> What needs to be done
Write out all of the records exactly once more and skip the images.

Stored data
# # # # # # #
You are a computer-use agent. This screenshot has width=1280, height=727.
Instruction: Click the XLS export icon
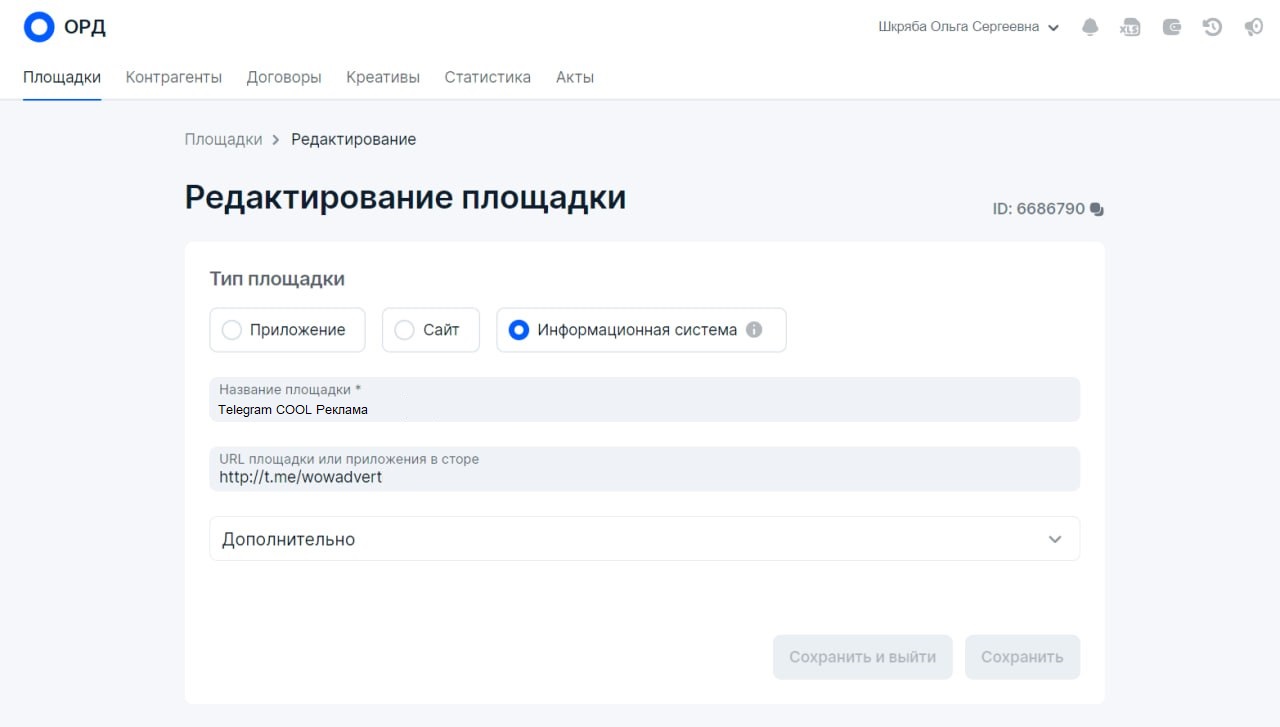1130,28
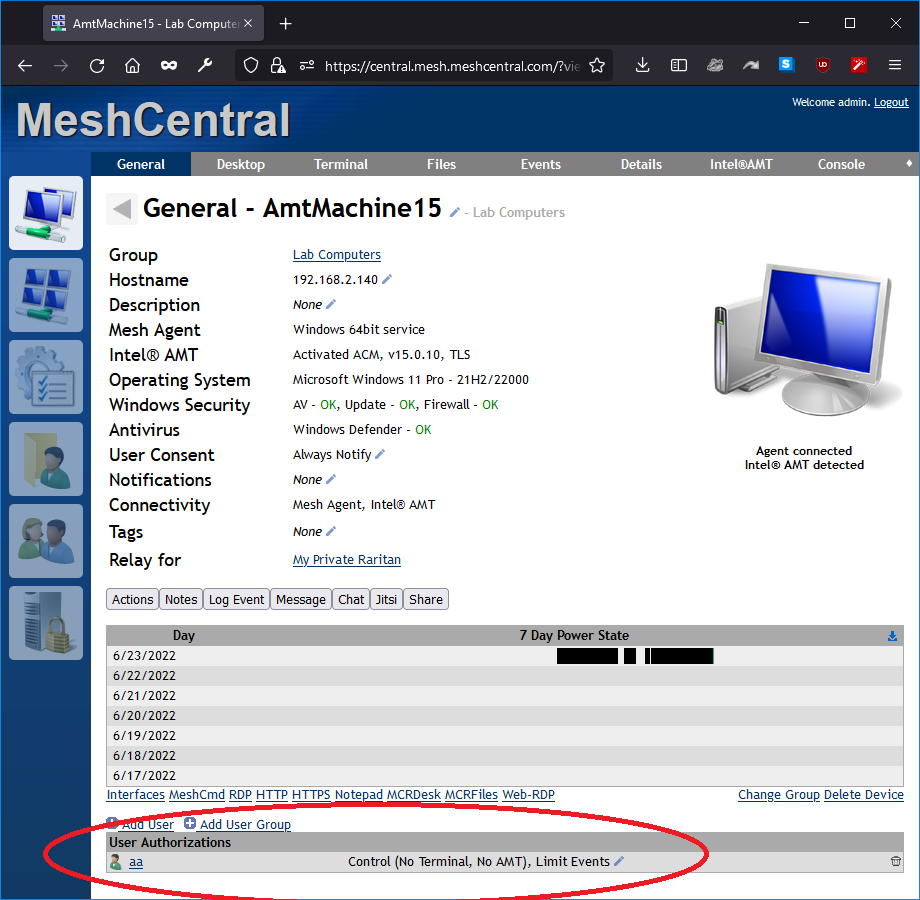Image resolution: width=920 pixels, height=900 pixels.
Task: Open the Events tab
Action: (x=540, y=164)
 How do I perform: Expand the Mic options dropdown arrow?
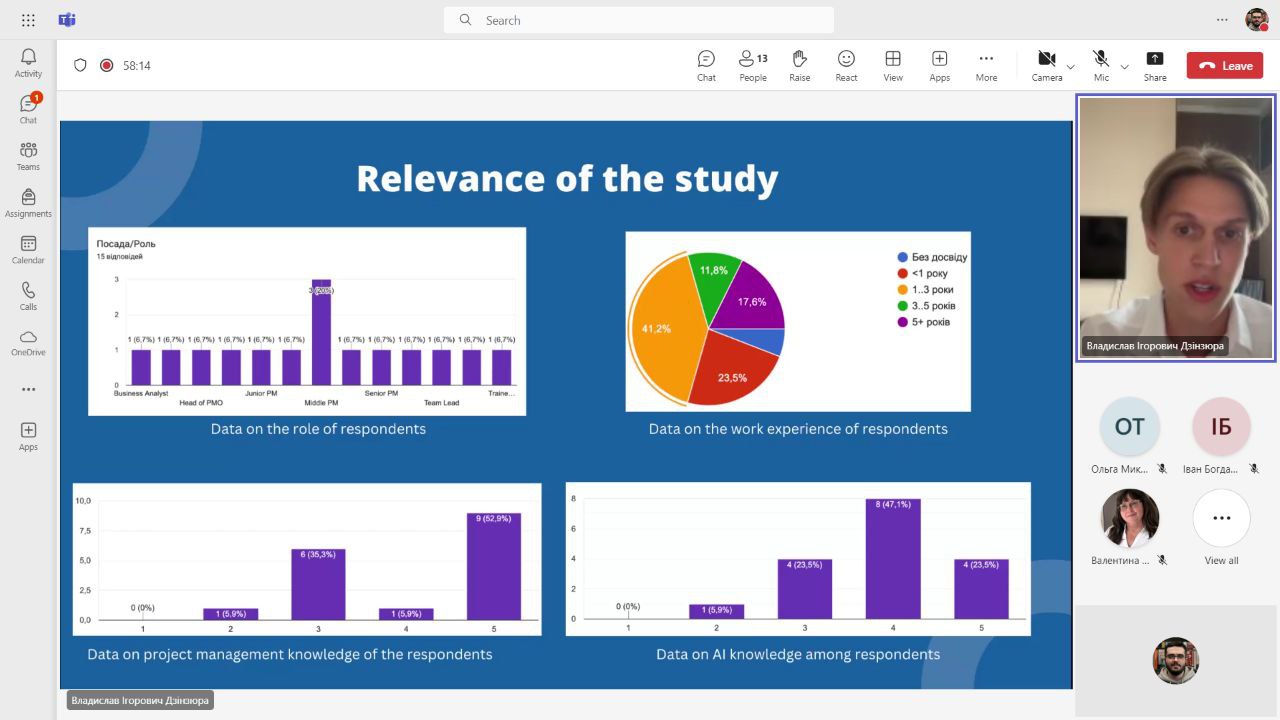[x=1124, y=67]
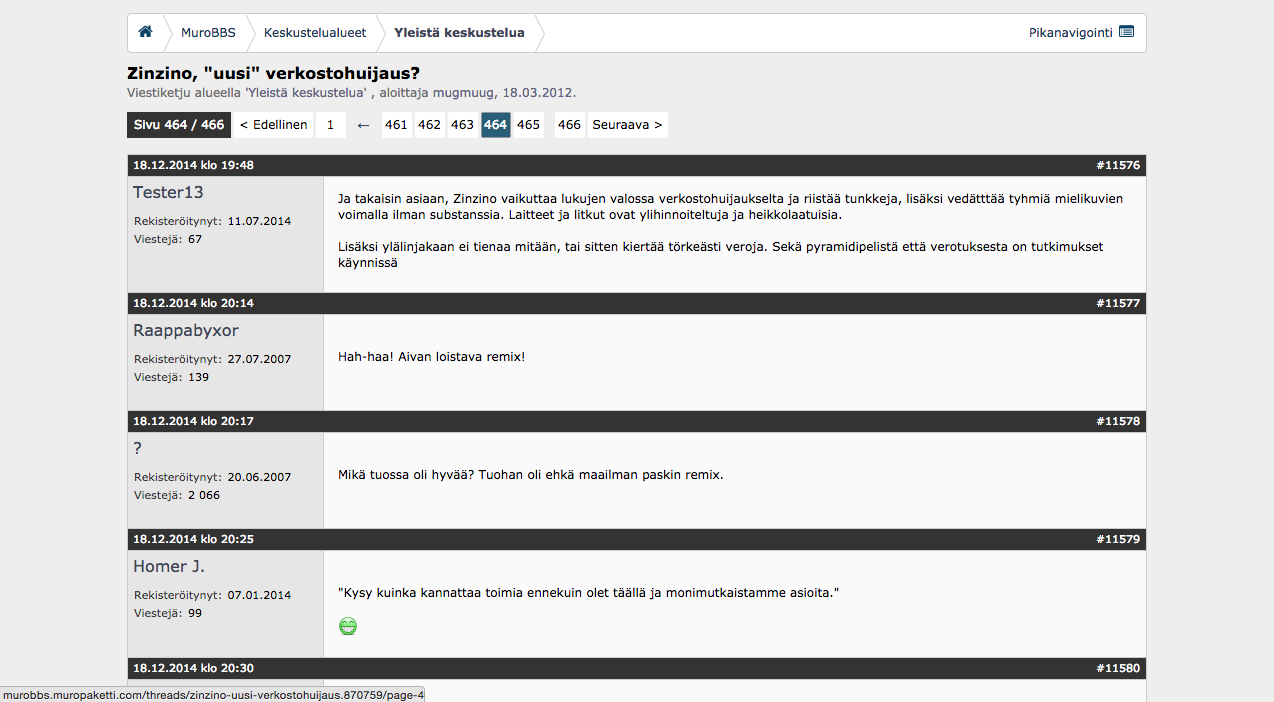The width and height of the screenshot is (1274, 702).
Task: Open Raappabyxor's user profile
Action: (185, 330)
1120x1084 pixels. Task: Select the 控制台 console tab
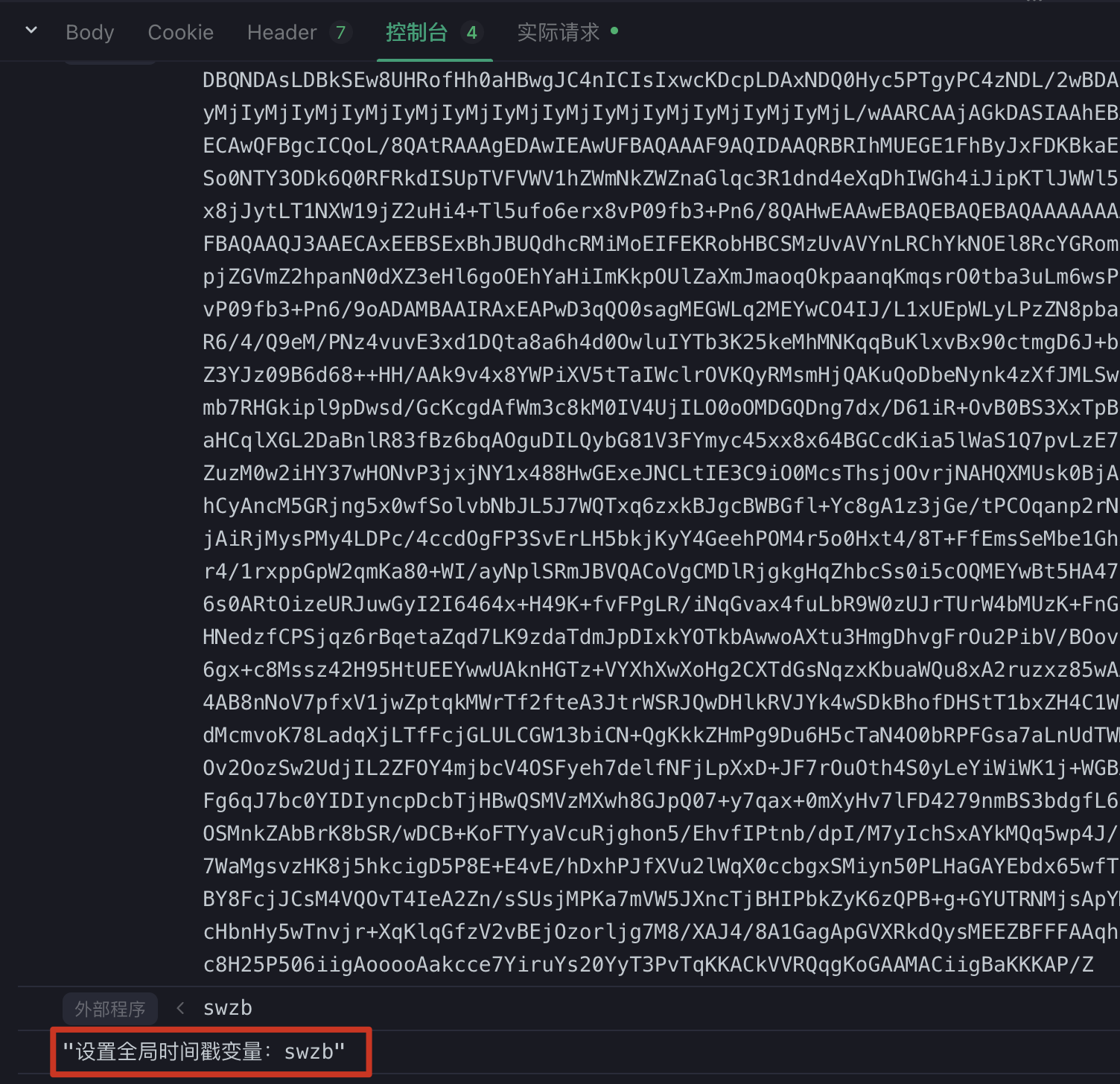[416, 33]
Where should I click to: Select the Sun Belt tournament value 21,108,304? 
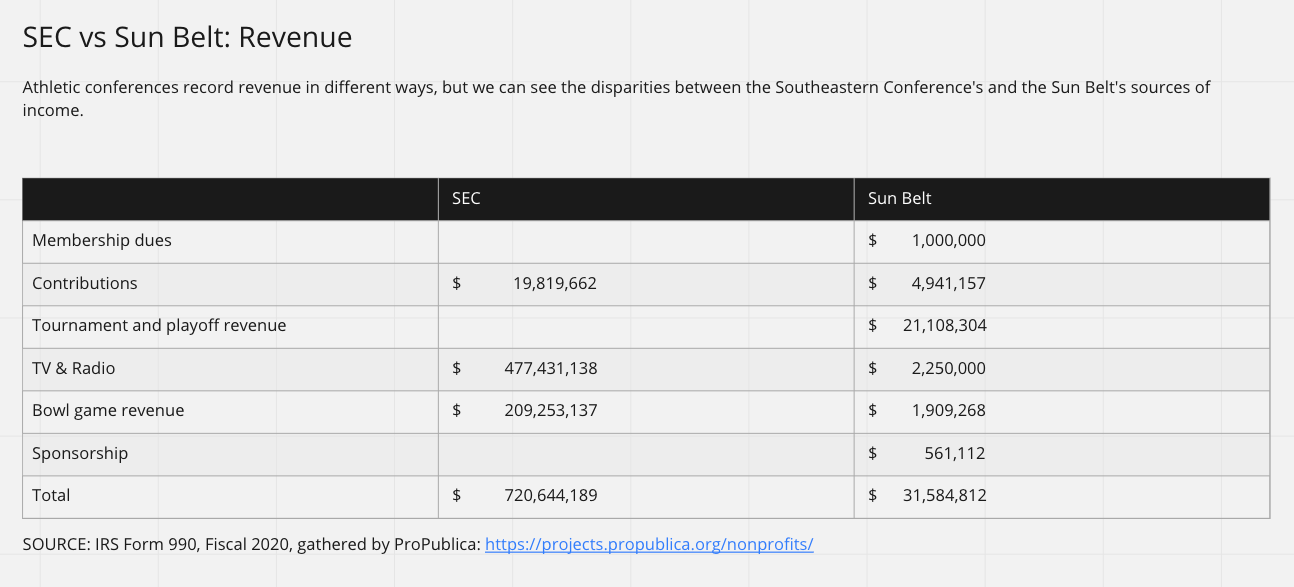pos(944,326)
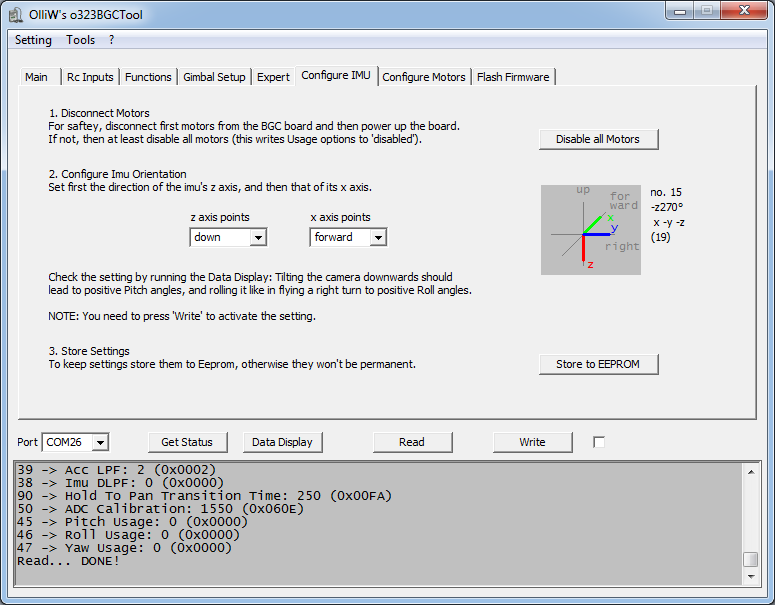The image size is (775, 605).
Task: Open the Tools menu
Action: 81,40
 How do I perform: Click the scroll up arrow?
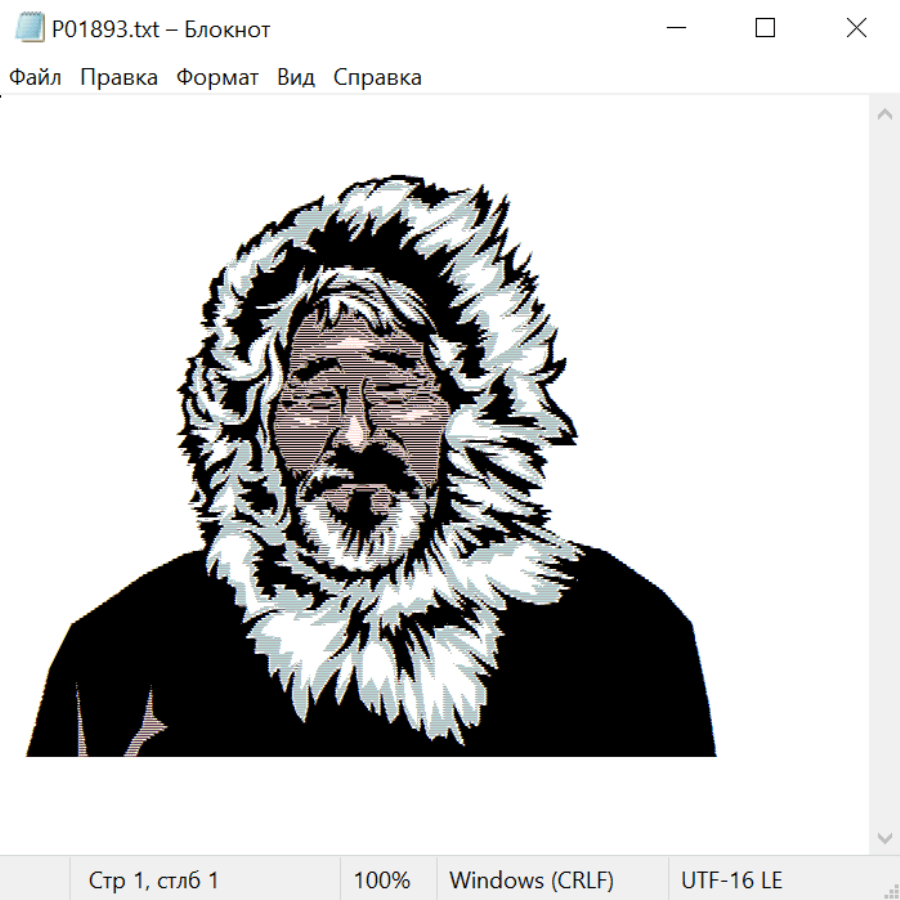click(x=884, y=115)

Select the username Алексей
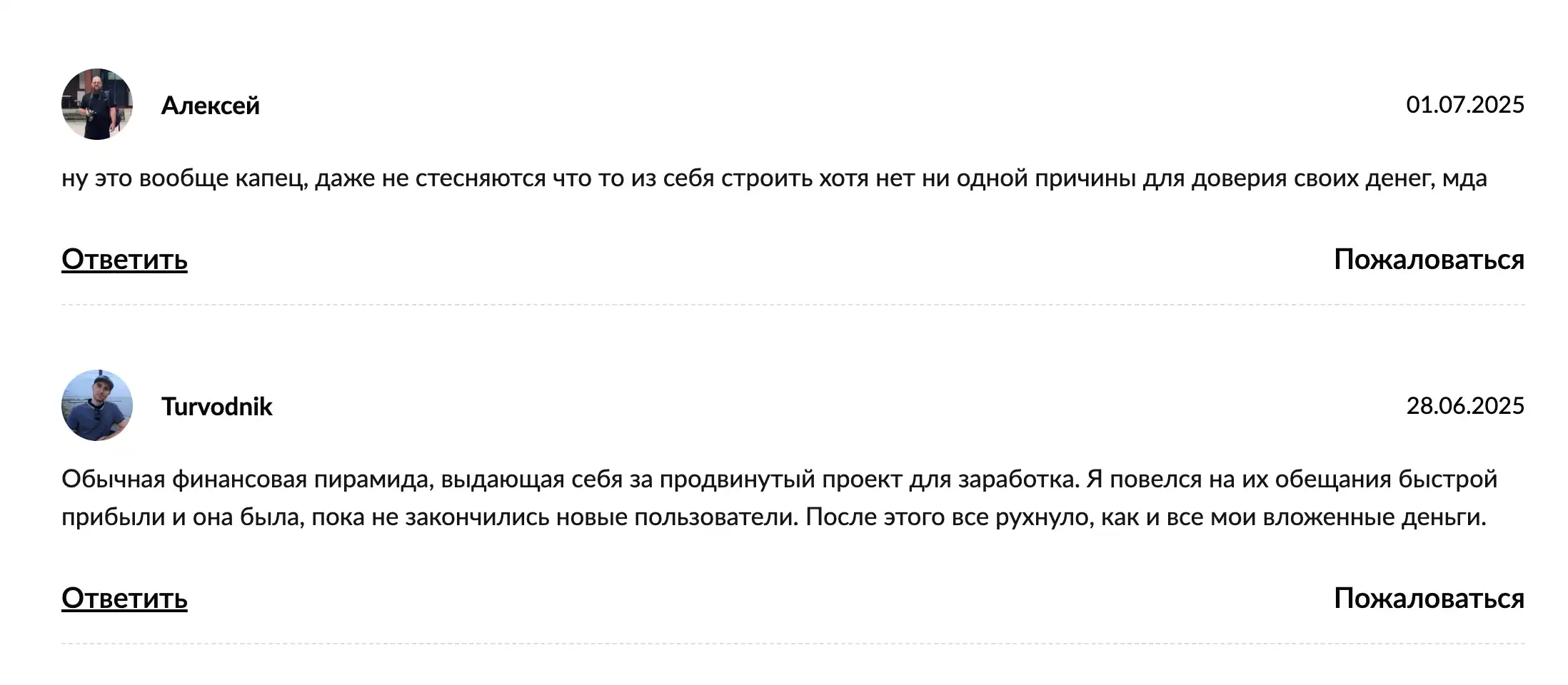(x=211, y=106)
# # # # # # #
> Exercise response
You are a computer-use agent. This screenshot has width=1280, height=727.
Instruction: Click the XLS export icon
1130,28
Image resolution: width=920 pixels, height=900 pixels.
Task: Open the Events tab
Action: (x=540, y=164)
 How do I perform: Expand the Mic options dropdown arrow?
[x=1124, y=67]
The width and height of the screenshot is (1274, 702).
Task: Open Raappabyxor's user profile
Action: (185, 330)
1120x1084 pixels. Task: Select the 控制台 console tab
[416, 33]
Where should I click to: Select the Sun Belt tournament value 21,108,304? 
pos(944,326)
The image size is (775, 605).
Task: Open the Tools menu
Action: 81,40
 How do I perform: Click the scroll up arrow?
click(x=884, y=115)

Select the username Алексей
(x=211, y=106)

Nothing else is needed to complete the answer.